Описывая галантные похождения Симплициссимуса в Париже, Гриммельсгаузен заставляет его принять участие в оперном представлении и сыграть самого Орфея, а потом, завязав ему глаза, испытать весьма сомнительное приключение с тремя дамами в масках, когда он играет роль наемного «Beau Alman»'a. (IV, 5). Театральная иллюзия сталкивается с низменным маскарадом жизни.

Гриммельсгаузен питал пристрастие к сценическим эффектам.

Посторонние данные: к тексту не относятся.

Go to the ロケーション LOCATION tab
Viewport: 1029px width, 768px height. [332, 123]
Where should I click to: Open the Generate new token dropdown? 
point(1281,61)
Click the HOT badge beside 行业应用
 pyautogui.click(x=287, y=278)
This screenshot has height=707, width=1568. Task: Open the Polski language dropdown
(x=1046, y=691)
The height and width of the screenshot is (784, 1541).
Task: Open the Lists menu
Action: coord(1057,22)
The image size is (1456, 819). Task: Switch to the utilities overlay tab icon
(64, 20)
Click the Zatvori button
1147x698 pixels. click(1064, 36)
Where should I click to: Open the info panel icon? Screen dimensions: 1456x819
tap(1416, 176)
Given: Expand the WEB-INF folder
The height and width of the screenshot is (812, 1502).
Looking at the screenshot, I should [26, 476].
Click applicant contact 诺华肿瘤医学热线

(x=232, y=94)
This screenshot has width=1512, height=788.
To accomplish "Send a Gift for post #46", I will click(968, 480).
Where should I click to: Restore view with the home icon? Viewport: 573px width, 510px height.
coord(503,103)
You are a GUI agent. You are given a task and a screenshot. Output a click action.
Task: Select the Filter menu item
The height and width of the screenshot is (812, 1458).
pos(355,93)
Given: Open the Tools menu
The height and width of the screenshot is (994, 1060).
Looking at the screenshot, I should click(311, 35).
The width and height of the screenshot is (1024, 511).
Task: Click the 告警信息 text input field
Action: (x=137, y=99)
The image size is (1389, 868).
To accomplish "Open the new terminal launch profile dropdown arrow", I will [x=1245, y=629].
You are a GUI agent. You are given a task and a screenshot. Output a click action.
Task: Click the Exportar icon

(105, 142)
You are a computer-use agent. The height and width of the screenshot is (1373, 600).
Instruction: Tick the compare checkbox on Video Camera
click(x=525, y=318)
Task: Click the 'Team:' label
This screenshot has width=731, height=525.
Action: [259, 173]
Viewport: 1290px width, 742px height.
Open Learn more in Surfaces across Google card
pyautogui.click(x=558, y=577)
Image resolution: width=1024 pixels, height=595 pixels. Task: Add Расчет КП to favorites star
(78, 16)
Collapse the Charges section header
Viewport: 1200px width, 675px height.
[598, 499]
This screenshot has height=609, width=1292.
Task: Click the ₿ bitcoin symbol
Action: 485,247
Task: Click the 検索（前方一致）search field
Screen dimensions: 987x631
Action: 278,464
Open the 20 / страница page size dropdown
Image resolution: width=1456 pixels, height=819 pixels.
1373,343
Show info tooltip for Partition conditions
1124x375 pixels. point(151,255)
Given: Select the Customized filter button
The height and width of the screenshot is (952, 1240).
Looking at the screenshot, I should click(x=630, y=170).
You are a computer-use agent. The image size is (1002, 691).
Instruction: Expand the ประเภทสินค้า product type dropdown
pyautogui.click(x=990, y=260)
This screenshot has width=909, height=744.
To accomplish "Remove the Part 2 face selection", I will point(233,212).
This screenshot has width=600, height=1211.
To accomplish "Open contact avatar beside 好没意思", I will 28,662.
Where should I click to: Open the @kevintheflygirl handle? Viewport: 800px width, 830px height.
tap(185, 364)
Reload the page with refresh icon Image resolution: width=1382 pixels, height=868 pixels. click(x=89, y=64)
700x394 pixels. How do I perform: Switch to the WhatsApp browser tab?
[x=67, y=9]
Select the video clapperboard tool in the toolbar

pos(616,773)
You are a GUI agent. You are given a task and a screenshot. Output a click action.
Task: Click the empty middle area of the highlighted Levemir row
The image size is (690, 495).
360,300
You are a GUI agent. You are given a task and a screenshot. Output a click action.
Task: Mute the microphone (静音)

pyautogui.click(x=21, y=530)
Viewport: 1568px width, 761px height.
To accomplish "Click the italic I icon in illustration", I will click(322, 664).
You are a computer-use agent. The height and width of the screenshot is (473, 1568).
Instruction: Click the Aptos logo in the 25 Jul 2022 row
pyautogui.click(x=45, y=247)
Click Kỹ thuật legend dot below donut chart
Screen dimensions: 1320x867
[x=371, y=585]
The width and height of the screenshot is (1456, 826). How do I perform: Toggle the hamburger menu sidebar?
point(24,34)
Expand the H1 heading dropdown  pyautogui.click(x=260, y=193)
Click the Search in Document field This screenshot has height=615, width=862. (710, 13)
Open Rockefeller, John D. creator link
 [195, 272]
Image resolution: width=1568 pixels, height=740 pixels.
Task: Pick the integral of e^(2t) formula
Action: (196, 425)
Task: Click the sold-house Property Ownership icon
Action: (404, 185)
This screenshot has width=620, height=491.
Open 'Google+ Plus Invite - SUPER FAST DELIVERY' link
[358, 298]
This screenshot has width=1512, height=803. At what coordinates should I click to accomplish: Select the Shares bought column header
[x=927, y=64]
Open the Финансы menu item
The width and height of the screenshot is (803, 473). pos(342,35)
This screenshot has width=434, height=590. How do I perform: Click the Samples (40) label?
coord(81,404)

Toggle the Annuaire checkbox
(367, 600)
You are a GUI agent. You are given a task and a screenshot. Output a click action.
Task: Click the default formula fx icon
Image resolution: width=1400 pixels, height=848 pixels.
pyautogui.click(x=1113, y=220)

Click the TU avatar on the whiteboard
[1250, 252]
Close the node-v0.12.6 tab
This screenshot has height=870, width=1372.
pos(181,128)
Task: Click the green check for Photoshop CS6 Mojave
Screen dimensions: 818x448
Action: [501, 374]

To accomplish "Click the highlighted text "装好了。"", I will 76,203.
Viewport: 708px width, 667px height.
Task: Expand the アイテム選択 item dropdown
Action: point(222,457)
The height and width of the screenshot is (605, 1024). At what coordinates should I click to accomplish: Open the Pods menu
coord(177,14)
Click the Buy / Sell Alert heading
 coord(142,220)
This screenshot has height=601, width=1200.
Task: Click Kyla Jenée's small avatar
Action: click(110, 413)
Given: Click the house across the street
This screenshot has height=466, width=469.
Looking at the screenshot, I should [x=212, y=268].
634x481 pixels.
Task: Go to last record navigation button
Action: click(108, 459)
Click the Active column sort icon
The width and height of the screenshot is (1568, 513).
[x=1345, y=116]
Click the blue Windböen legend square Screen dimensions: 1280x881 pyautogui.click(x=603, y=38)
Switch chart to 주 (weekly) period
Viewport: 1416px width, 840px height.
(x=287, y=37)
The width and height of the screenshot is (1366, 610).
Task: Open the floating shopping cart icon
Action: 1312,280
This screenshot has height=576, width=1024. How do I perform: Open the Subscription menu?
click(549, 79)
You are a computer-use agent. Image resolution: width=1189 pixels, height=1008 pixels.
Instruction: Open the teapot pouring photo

Его аллегории театрализованы, как например «шествие грехов» в шестой книге «Симплициссимуса». Да и сам герой, став отшельником на необитаемом острове, предстает перед озадаченными голландскими моряками в гроте, наполненном сталактитами и освещенном почти призрачным мерцанием тропических светлячков, неведомых в Европе. Театральность описания сочетается с экзотизмом барокко. Но Гриммельсгаузен лишен театральной праздничности придворного быта. «Кулисы» его «театра» чаще всего подсвечены ироническими или даже зловещими огоньками. В этом и заключается его позиция по отношению к иллюзионизму барокко. Прециозная литература старалась скрыть под обманчивой театральностью подлинную картину действительности. Гриммельсгаузен стремится прорваться за кулисы, сорвать маску с жизни, дознаться до ее сущности.